I'm running a Spark 3.0 application (Spark Structured Streaming) on Kubernetes and I'm trying to use the new native Prometheus metric sink. I'm able to make it work and get all the metrics described here.
However, the metrics I really need are the ones provided upon enabling the following config: spark.sql.streaming.metricsEnabled, as proposed in this Spark Summit presentation. Now, even with that config set to "true", I can't see any streaming metrics under /metrics/executors/prometheus
as advertised. One thing to note is that I can see them under metrics/json
, therefore, we know that the configuration was properly applied.
Why aren't streaming metrics sent to the Prometheus sink? Do I need to add some additional configuration? Is that not supported yet?
After quite a bit of investigation, I was able to make it work. In short, the Spark job k8s definition file needed one additional line, to tell spark where to find the metrics.propreties
config file.
Make sure to add the following line under sparkConf
in the Spark job k8s definition file, and adjust it to your actual path. The path to the metrics.properties
file should be set in your Dockerfile.
sparkConf:
"spark.metrics.conf": "/etc/metrics/conf/metrics.properties"

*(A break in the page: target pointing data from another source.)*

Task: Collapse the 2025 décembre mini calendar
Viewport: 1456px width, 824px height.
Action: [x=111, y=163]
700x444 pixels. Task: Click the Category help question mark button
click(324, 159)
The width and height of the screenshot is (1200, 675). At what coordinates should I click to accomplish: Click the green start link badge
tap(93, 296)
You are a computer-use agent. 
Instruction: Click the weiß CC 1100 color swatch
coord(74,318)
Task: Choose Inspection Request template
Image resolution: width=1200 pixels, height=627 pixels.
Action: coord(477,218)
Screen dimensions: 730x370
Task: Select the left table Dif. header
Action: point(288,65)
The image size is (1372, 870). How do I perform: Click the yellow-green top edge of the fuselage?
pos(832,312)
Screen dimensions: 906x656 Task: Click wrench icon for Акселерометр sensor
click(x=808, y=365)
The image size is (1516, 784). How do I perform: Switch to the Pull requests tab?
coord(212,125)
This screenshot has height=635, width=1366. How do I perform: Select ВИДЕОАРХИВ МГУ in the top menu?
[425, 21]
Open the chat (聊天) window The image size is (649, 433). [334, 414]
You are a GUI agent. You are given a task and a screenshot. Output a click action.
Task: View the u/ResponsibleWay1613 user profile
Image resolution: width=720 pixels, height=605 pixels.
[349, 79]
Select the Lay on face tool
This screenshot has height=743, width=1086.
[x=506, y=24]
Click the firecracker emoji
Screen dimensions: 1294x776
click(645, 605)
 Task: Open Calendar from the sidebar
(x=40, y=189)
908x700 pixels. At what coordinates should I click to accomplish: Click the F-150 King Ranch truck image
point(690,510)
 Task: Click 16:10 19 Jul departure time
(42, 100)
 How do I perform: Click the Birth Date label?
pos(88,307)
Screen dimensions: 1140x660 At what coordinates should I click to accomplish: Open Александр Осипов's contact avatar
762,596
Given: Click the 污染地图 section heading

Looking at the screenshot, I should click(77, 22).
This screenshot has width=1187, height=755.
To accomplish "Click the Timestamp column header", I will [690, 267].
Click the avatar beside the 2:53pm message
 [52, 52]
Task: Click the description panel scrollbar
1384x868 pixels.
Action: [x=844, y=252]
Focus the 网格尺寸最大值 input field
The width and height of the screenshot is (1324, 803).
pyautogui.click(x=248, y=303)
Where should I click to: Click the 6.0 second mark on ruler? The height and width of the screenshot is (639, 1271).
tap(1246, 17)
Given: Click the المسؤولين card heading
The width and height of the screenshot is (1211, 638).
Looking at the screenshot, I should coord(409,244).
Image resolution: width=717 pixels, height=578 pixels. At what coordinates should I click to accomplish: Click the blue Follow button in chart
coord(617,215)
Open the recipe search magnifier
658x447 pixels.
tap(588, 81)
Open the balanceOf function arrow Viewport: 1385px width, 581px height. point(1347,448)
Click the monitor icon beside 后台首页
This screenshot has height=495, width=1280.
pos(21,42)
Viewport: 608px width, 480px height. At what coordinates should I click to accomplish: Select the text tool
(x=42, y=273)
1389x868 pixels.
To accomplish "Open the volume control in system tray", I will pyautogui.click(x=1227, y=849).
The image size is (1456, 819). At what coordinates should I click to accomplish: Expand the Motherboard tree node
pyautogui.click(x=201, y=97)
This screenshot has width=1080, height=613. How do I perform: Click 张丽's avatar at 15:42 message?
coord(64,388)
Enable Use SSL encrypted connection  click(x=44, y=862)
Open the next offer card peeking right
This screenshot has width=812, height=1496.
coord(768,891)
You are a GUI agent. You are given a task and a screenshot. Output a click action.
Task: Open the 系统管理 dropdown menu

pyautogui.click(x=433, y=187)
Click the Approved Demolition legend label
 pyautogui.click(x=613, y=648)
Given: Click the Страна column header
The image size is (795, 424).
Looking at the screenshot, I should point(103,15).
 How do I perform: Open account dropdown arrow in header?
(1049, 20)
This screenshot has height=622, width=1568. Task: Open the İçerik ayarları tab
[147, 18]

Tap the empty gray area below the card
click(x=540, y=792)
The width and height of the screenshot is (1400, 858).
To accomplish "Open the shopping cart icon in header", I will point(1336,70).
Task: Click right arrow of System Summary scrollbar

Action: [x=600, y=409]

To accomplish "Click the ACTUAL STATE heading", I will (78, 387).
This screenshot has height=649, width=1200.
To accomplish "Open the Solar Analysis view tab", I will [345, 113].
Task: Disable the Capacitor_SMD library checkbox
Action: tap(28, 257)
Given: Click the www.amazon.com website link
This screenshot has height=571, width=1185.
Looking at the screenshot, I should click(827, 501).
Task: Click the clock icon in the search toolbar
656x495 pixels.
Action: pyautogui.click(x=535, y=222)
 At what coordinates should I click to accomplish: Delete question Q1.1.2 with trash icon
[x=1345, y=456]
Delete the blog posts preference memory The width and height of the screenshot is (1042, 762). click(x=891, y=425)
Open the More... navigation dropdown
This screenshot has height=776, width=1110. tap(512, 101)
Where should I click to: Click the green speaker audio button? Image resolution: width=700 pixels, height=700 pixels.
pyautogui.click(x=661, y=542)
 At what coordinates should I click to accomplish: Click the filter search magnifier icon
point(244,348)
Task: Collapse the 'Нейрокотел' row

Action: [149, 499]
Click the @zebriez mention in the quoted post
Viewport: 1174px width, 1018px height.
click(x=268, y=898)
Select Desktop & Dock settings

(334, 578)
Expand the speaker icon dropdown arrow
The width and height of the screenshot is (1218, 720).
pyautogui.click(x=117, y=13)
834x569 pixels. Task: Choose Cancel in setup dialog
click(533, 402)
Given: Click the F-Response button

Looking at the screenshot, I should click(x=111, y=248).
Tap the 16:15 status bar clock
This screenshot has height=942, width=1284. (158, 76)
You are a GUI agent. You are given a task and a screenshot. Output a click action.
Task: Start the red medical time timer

For reference, here's the rest of my sparkConf
, for metric-related config.
sparkConf:
"spark.metrics.conf": "/etc/metrics/conf/metrics.properties"
"spark.ui.prometheus.enabled": "true"
"spark.kubernetes.driver.annotation.prometheus.io/scrape": "true"
"spark.kubernetes.driver.annotation.prometheus.io/path": "/metrics/executors/prometheus/"
"spark.kubernetes.driver.annotation.prometheus.io/port": "4040"
"spark.sql.streaming.metricsEnabled": "true"
"spark.metrics.appStatusSource.enabled": "true"
"spark.kubernetes.driver.service.annotation.prometheus.io/scrape": "true"
"spark.kubernetes.driver.service.annotation.prometheus.io/path": "/metrics/prometheus/"
"spark.kubernetes.driver.service.annotation.prometheus.io/port": "4040"